One might look at the title of this post and wonder how those four things could possibly be connected. Well, I'm here to explain it. Please read on...
Recently, Jason Collins, a player for the Washington Wizards basketball team, came out as openly gay. The media immediately jumped on the story and it went nationwide. Not unusual for a major story about a very controversial and popular topic. Collins has now been anointed and praised as the “first openly gay major league athlete”, to which I say “Who really cares?” It’s his business and his life.
Obviously there are some who really care. President Obama took the time to congratulate Collins and offered support on Collins' courage and willingness to be the first in the four dominant pro sports to make this announcement. (I guess some people have been waiting for this event. But seriously, why is it an important issue?)

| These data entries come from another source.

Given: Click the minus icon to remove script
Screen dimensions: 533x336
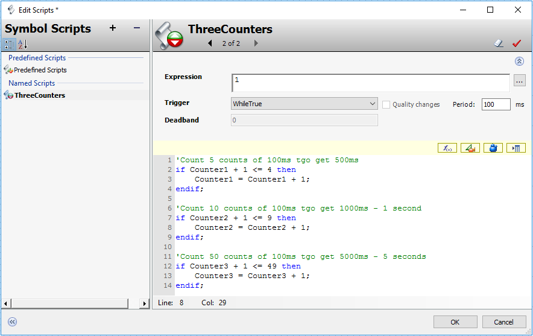Looking at the screenshot, I should (x=137, y=28).
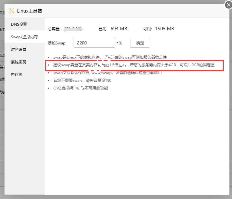Go to the 系统密码 tab

19,62
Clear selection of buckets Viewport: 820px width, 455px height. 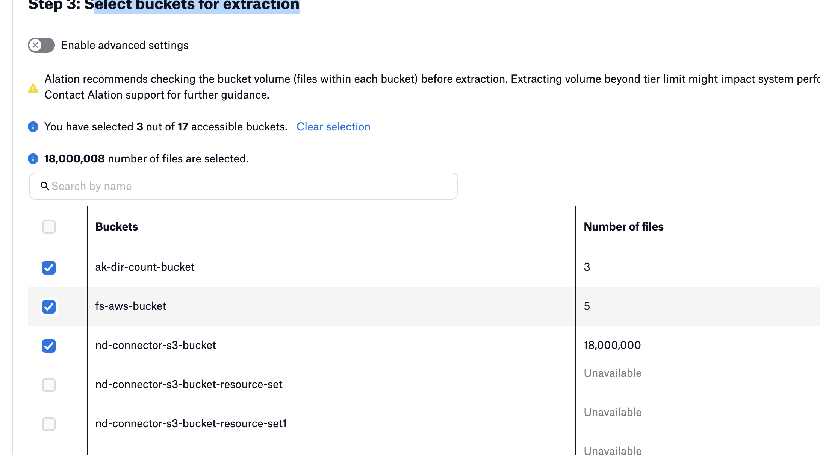333,127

Michelle Obama also tweeted a message to Collins. "So proud of you, Jason Collins! This is a huge step forward for our country. We've got your back!" she tweeted, signing it "-mo," which indicates she - not an aide - sent the message.

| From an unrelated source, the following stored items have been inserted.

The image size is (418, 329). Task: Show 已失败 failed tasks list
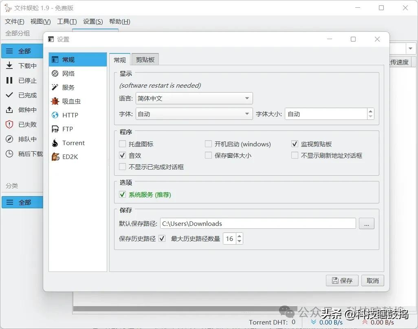point(27,124)
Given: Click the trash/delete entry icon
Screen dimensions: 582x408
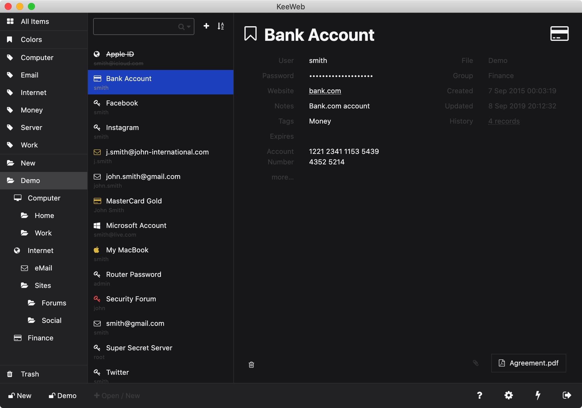Looking at the screenshot, I should click(251, 364).
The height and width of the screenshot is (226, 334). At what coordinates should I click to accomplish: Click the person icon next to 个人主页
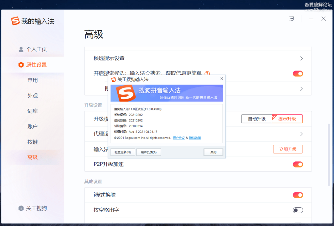21,49
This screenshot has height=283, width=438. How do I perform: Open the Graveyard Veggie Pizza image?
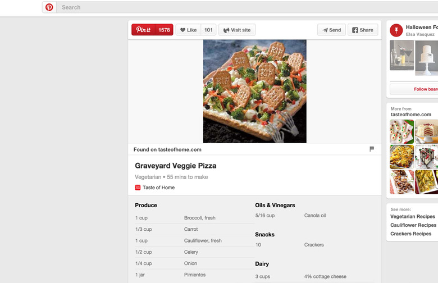[x=254, y=91]
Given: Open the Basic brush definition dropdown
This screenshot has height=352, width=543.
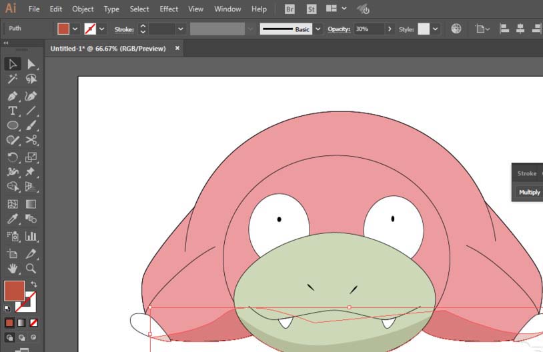Looking at the screenshot, I should (318, 29).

White House Press Secretary Jay Carney told reporters that “here at the White House we view that as another example of the progress that has been made and the evolution that has been taking place in this country, and commend him for his courage, and support him in this effort and hope that his fans and his team support him going forward."
It seems as if coming out suddenly makes you a great American or something. I don't get it. There are so many people in this country that demonstrate their greatness on a regular basis and now your sexual preference is one of those things that gets you recognition?
As I said, I really don’t care about Jason Collins’ sexual preference or his announcement to the world concerning it. It doesn’t affect my life one way or the other. What bothers me about the announcement is the response from the White House. The President was quick to go public with support for Collins, which would be OK if he had been as quick to go public with praise and support of the victims and survivors of the Benghazi incident. I don’t remember reading about any tweets from the President or the First Lady in support of the survivors of that vicious and deadly attack in Libya. I don’t remember Jay Carney saying anything about them publicly. In fact, it seems as though the President did his best to conceal most of the information about Benghazi (and still is.) Could it be that the administration holds sports stars and celebrities in higher regard than American citizens who are in harm’s way overseas? Come to think of it, I don’t remember the President tweeting anything about Chris Kyle, a true American hero, when he died tragically. But let a pro basketball player announce he’s gay and that man gets the full support of the Obama administration. I’m sure he’ll be invited to the White House for a one on one with the President in the near future, and probably get some kind of an award for bravery.
There are those who will decide I’m simply a bigot, a homophobe, a racist, and that I simply hate the President, because of this post. And that’s OK. None of those could be further from the truth and people who decide who you are without knowing you are the ones with the problem. I’m simply saying I believe the President might have his priorities a little mixed up. As President and Commander-in-Chief of our armed forces, the Mr. Obama should be more concerned and supportive of federal employees and our military than anyone. They (federal employees and military) for the most part make him look good, after all. But he seems to place more importance on celebrities, pro athletes and golf than he does on real issues, like Islamic terrorism and… Islamic terrorism. He won’t even link the two words.
There are others who will echo Hillary Clinton’s words about Benghazi… “What difference, at this point, does it make?” To them I would say – ask the victims and family members of the Benghazi and Boston incidents. I would bet they might have some colorful explanations about why it matters. Or they could ask Jason Collins. I'm sure now that he's come out his opinion will carry more weight - at least with those who think it's important.